At least four other Mexican reporters are exiled in the U.S. and seeking asylum, according to the non-profit Border Network for Human Rights.
More than 28,000 people have died since Mexican President Felipe Calderon ordered thousands of troops to combat cartels fighting for lucrative trafficking routes along Mexico's borders in December 2006.
Although government officials have mainly attributed the death toll to violence among rival cartels, several heavily publicized killings this year indicate the gangs are willing to attack others as well.
Mexican journalists who can't be bribed or intimidated have become targets, and not just of the drug lords.
In June 2008, Mexican reporter Emilio Gutierrez fled Ascension, Chihuahua, with his 15-year-old son after receiving death threats from the Mexican military for reporting on its abuses.
He sought asylum in New Mexico and was held in a U.S. Immigration and Customs Enforcement detention facility for eight months. He was released in January 2009 and will have an asylum hearing next January.
"I have been a reporter for 28 years, only interrupted by the two I've spent in exile in the U.S.," Gutierrez told AOL News. "I fled the violence that is terrorizing Mexico. I had become a victim of the Mexican government's incompetence."
Alejandro Hernandez Pacheco, a Mexican television cameraman who was kidnapped and tortured, said this week he is also seeking U.S. asylum, arguing the Mexican government can no longer protect him from increasing attacks on the press.
Hernandez Pacheco was kidnapped after covering a riot at a Coahuila prison in July. His captors ordered him at gunpoint to demand that his employer, Televisa, broadcast four homemade videos. Televisa didn't comply, but he was released anyway, only to be held for another month by Mexican authorities, he told the El Paso Times.
There has been a renewed call in recent days for asylum for persecuted members of the Mexican media following last week's killing of a young photojournalist in Ciudad Juarez.
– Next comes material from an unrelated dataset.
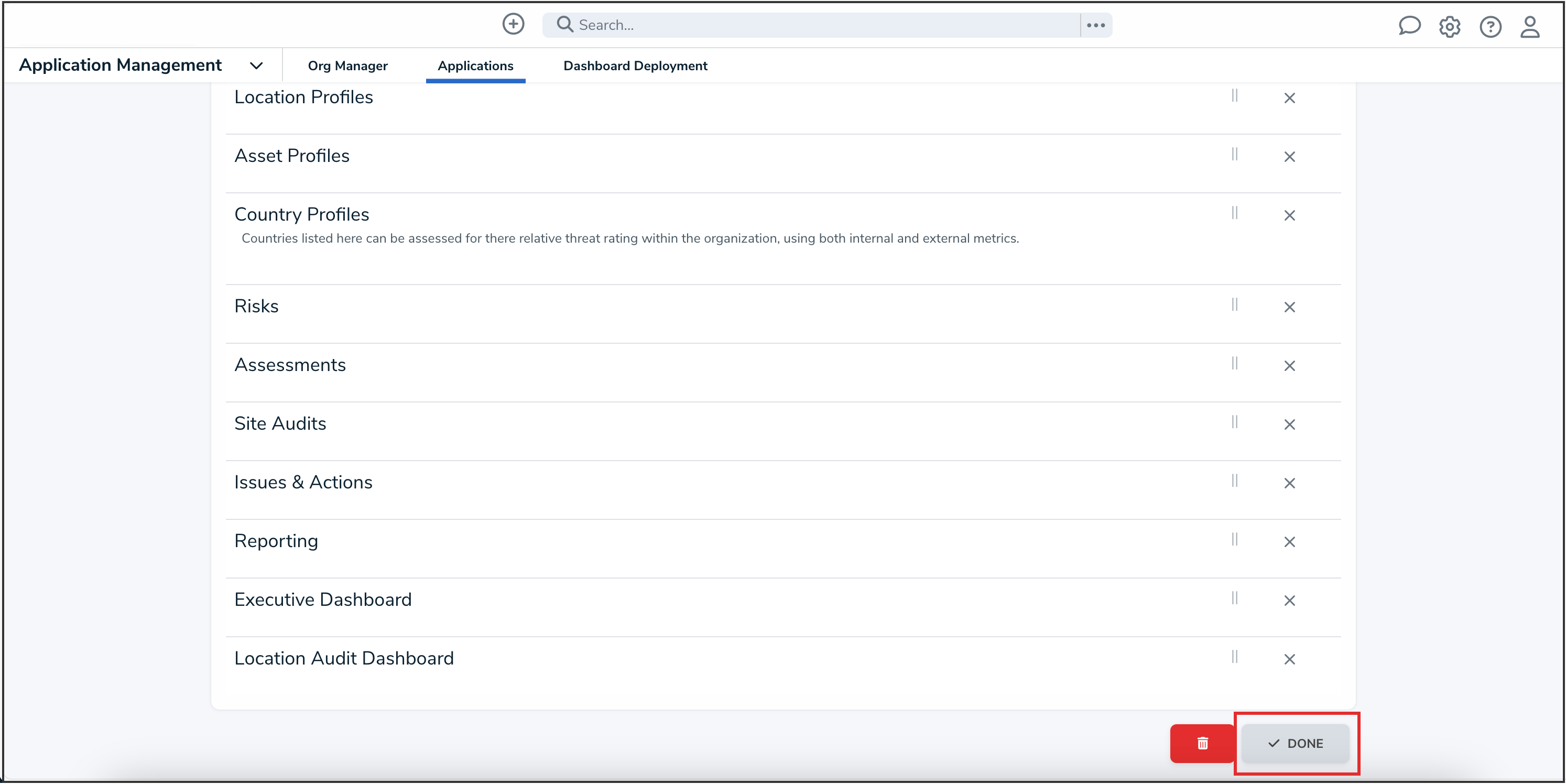The height and width of the screenshot is (784, 1566).
Task: Open the Dashboard Deployment tab
Action: click(x=635, y=66)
Luis Santiago Orozco, 21, who worked for the Juarez daily El Diario, was gunned down Sept. 16 in the parking lot of a shopping mall in Juarez, becoming the newspaper's second murdered employee in two years.
A Chihuahua state attorney's office spokesman told CNN Monday the murder was not related to Orozco's work.
"We don't want to see more dead. We don't want to see more wounded nor do we want to be intimidated. It is impossible for us to do our job under these conditions. Tell us, then, what you expect from us, as a newspaper?" the editors wrote.
"This is not a surrender," they added. "This is about a truce with those who have imposed the force of their law in this city, so that you will respect the lives of those who dedicate themselves to the job of informing the public."
More than 30 journalists or media workers have been murdered or have vanished in Mexico since December 2006, the Committee to Protect Journalists reported this month.
Orozco was the 11th Mexican journalist to be murdered this year.